The Clinical Applications of Synthetic Bone Alloplast

• Jim Grisdale, BA, DDS, Dip. Pros., Dip. Perio., MRCD(C) •

© J Can Dent Assoc 1999; 65:559-62


[Ridge Preservation|Use of Barrier Membranes|Case Review |Conculsion |References] 

Prevention of alveolar bone loss and maintenance of alveolar bone structure are mandatory for long-term stability of conventional or implant-supported prosthetic appliances. Extraction of teeth may result in 40% to 60% alveolar bone loss in a period of two to three years.1,2 Several conditions, including aging, facial lines, unesthetic dental restorations and loss of vertical dimension, are often accelerated by premature loss of facial bone. When the jawbone no longer holds teeth, the alveolar bone recedes, resorbs and disappears.1 Bone maintenance is the procedure of preserving bone after tooth loss.3 Every attempt should be made at the time of tooth loss to preserve the height and width of the jawbone.

An unsatisfactory ridge morphology may result from periodontal disease, trauma or endodontic complications. Consideration must be given, during tooth extraction, to the final shape of the alveolar ridge and overlying soft tissue and to the optimal esthetic and functional result of the final tooth replacement. Soft and hard tissue complications can lead to unsatisfactory results for the patient, including unacceptable tooth morphology, poor phonetics and lack of confidence in denture stability. These problems may be prevented at the diagnosis and consultation stage. Contemporary ridge preservation techniques provide the dentist with the means to deliver the required cosmetic, phonetic and functional requirements of the most demanding case.

Bone autografts and allografts are widely used by orthopedic surgeons due to increased demand for skeletal reconstruction.4 Dentists also use autografts, allografts and alloplastic materials in the oral cavity, which change the way we view and treat patients.
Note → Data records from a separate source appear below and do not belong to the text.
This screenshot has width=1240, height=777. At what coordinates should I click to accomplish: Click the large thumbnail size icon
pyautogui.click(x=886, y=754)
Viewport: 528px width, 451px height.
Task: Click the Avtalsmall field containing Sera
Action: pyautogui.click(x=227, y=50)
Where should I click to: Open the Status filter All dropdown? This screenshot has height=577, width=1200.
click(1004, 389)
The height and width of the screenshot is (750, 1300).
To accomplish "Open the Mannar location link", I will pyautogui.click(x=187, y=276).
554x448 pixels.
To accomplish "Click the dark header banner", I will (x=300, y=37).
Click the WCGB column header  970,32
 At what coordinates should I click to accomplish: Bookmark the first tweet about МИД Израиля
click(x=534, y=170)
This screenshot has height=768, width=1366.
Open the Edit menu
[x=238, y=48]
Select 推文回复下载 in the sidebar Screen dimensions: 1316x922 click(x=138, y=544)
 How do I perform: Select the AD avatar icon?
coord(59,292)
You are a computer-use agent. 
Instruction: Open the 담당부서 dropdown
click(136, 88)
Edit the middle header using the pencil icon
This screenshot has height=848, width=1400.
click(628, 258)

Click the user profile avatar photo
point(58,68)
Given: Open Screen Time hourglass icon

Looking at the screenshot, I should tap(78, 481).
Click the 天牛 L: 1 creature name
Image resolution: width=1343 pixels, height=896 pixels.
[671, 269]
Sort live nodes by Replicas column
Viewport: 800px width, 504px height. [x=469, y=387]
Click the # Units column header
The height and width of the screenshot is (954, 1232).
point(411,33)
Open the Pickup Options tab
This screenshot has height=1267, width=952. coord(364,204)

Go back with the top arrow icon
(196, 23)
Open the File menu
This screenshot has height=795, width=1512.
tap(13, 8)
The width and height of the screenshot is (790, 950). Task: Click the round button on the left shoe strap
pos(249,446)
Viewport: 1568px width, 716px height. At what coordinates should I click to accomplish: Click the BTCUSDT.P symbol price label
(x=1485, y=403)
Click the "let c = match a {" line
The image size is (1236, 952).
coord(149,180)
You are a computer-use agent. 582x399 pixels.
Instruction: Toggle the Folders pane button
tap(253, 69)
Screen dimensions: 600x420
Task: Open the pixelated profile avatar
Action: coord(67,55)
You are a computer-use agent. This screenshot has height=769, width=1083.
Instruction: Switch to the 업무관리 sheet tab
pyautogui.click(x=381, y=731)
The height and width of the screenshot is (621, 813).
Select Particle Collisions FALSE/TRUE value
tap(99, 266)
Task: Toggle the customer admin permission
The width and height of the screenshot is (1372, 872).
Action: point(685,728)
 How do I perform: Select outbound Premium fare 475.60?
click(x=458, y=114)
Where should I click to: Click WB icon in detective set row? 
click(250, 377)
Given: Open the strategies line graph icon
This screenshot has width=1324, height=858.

Coupled with osseointegration, ridge reconstruction and implant placement can provide support for a variety of prostheses.5

Routine dental extractions imply open, bleeding wounds where, in many cases, the hope is that a blood clot will form to permit healing by secondary intention. Disruption of the blood clot may cause slow, painful healing. Occasionally, the facial and lingual cortical plates are compressed in an attempt to reduce the width of the wound site. A slight variation in this technique can provide more predictable results and maintain bone height and ridge contour.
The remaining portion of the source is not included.